All this was constructed with my geometrical construction program (APP if you like) called GEOSTRUCT and available as a free web based application from

http://www.mathcomesalive.com/geostruct/geostructforbrowser1.html

The program produces a listing of all the actions requested, and these are listed below for this application:

Line bb moved to pass through Point A
New line cc created, through points B and C
New Point D
New line dd created, through Point D, at right angles to Line aa
New line ee created, through Point D, at right angles to Line bb
New line ff created, through Point D, parallel to Line cc
New point E created as the intersection of Line ff and Line aa
New line gg created, through Point E, at right angles to Line aa
New line hh created, through Point B, at right angles to Line bb
New point F created as the intersection of Line hh and Line gg
New line ii created, through Point F, parallel to Line cc
New point G created as the intersection of Line ii and Line aa

G is the X coordinate, from X = x + y + 1 (added by me)

New line jj created, through Point G, at right angles to Line aa
New line kk created, through Point D, at right angles to Line cc
New point H created as the intersection of Line kk and Line bb
New point I created, as midpoint of points H and B
New line ll created, through Point I, at right angles to Line bb
New point J created as the intersection of Line ll and Line jj

J is the Y coordinate, from Y = -x/2 + y  (added by me)
and K is the transformed point (X,Y) Point J chosen as the tracking point (added by me)

New Line mm
Point D moved and placed on Line mm

 

1 Comment

Filed under algebra, conics, construction, geometrical, geometry app, geostruct, math, ordered pairs, rigid motion, teaching, transformations, Uncategorized

Halving a triangle, follow-up number two, pursuing the hyperbola

Halving the triangle, any triangle, led to the equation XY = 2 as the condition on the points on two sides of the triangle, distant X and Y from the vertex.
The envelope of this set of lines turned out to be a hyperbola.
But XY = 2 defines a hyperbola – what is the connection ?

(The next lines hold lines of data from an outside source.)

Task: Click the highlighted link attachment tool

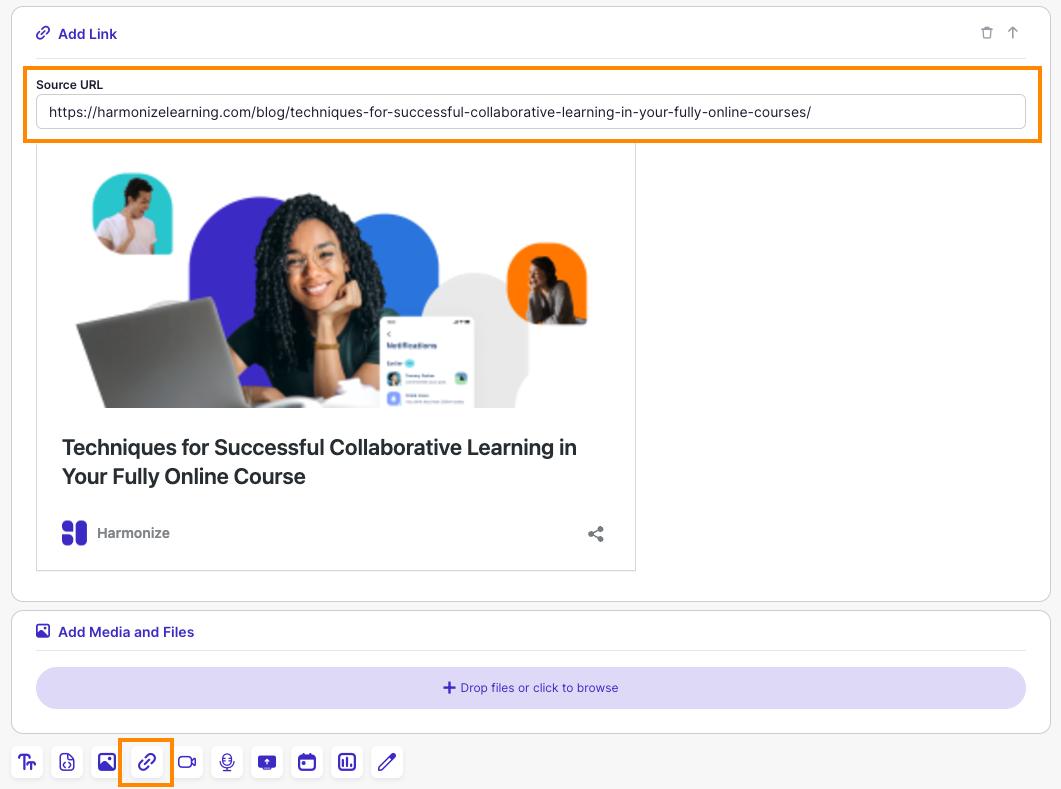Action: (146, 762)
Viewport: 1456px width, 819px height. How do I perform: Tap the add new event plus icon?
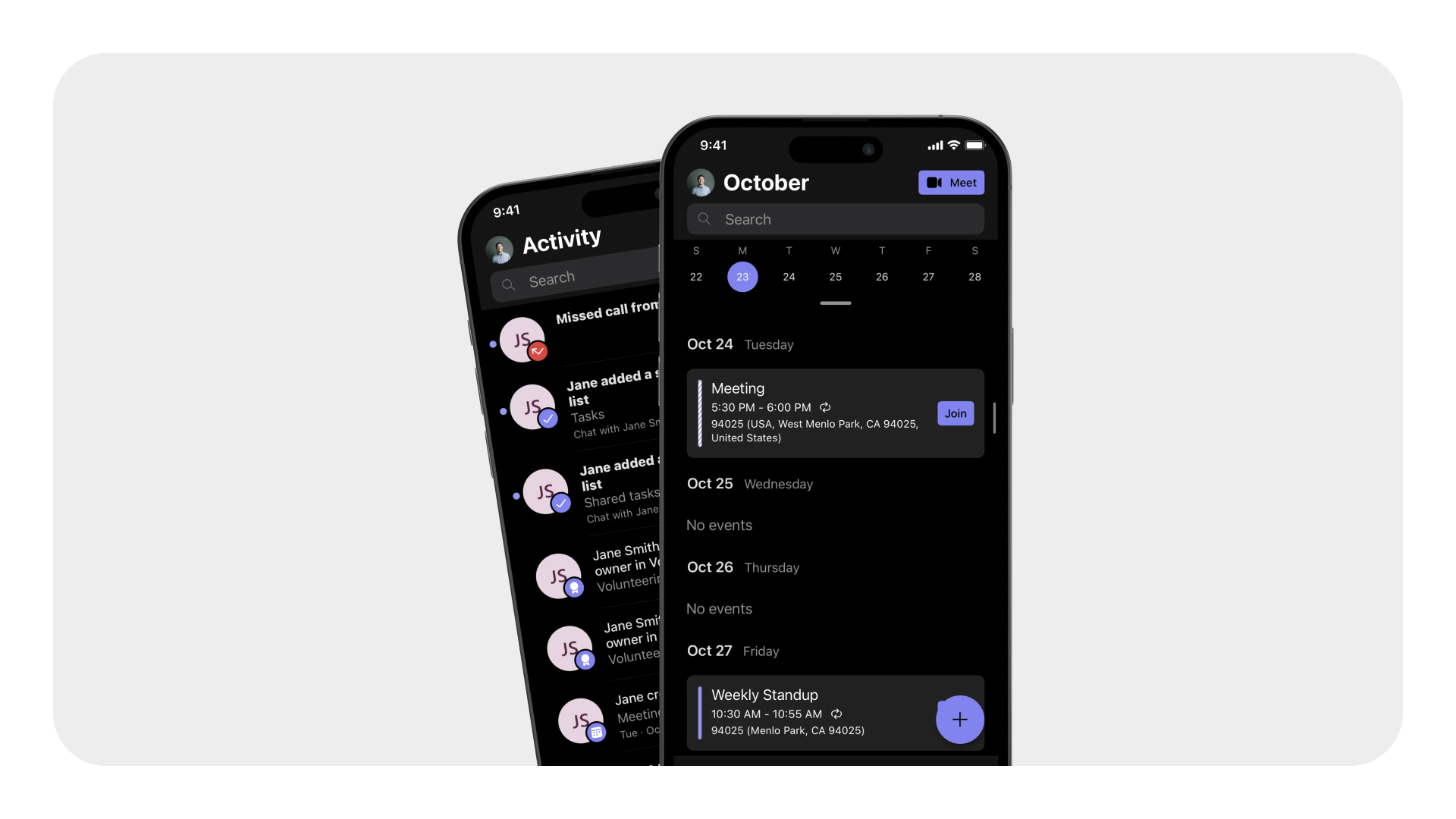[x=958, y=718]
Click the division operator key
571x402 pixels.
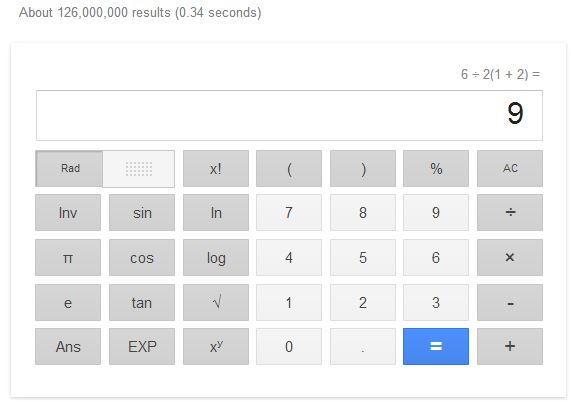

I took xy = 1 for the condition, on a standard xy grid, and wrote it as representing a function x —-> y, namely y = 1/x
The two points of interest are then (x,0) on the x-axis and (0,1/x) on the y-axis.
We need the equation of the line joining these two points, so first of all we have to see that our x, above, is telling us which line we are talking about, and so it is a parameter for the line.
We had better give it a different name, say p.
Now we can find the equation of the line in x,y form, using (p,0) and (0,1/p) for the two points:
(y – 0)/(1/p – 0) = (x – p)/(0 – p)
which is easier to read as yp = -x/p + 1, and easier to process as yp2 = -x + p

Now comes the fun bit !
To find the envelope of a set of straight lines we have to find the points of intersection of adjacent lines (really? adjacent?). To do this we have to find the partial derivative (derivative treating almost everything as constant) of the line equation with respect to the parameter p. A later post will reveal all about this mystifying procedure).
So do it and get  2yp = 1

And then eliminate p from the two equations, the line one and the derived one:
From the derived equation we get p = 1/(2y), so substituting in the line equation gives 1 = 2xy
This is the equation of the envelope, and written in functional form it is
y = 1/(2x), or (1/2)(1/x)
Yes ! Another rectangular hyperbola, with the same asymptotes.
(write it as xy = 1/2 if you like)

Now I thought “What will this process do with y = x2 ?”
So off I go, and to cut a long story short I found the following:
For y = x2 the envelope was y = (-1/4)x2, also a multiple of the original, with factor -1/4
parabola by axa track point
parabola by axa track point and line

Some surprise at this point, so I did it for 1/x2 and for x3
Similar results: Same function, with different factors.
Try it yourself ! ! ! ! ! ! !

This was too much ! No stopping ! Must find the general case ! (y = xk)
Skipping the now familiar details (left to the reader, in time honoured fashion) I found the following:

Original equation: y = xk

Equation of envelope: y = xk multiplied by -(k-1)k-1/kk

which I did think was quite neat.
—————————————————————
The next post will be the last follow-up to the triangle halving.

—————————————————————
Constructions made with GEOSTRUCT, an online browser application:

To get geostruct from the net click
http://www.mathcomesalive.com/geostruct/geostructforbrowser1.html

and to download the .doc instructions file
http://www.mathcomesalive.com/geostruct/geostruct basics.doc

3 Comments

Filed under algebra, calculus, construction, envelope, geometrical

Halving a triangle, follow-up number one, ellipse

The previous post is “Analytic (coordinate) geometry has its good points, but elegance is not one of them”, in which a formula for any line cutting a triangle in half was found. The envelope of the cutting line for one section (of three) of the triangle was found to be always a hyperbola, which got me thinking “How do I get an ellipse?”. Clearly not by cutting a triangle in half, which involved taking two points A’ and B’on adjacent sides of the triangle, and making the product of their distances from the point of intersection of the sides equal to half the product of the lengths of the two sides.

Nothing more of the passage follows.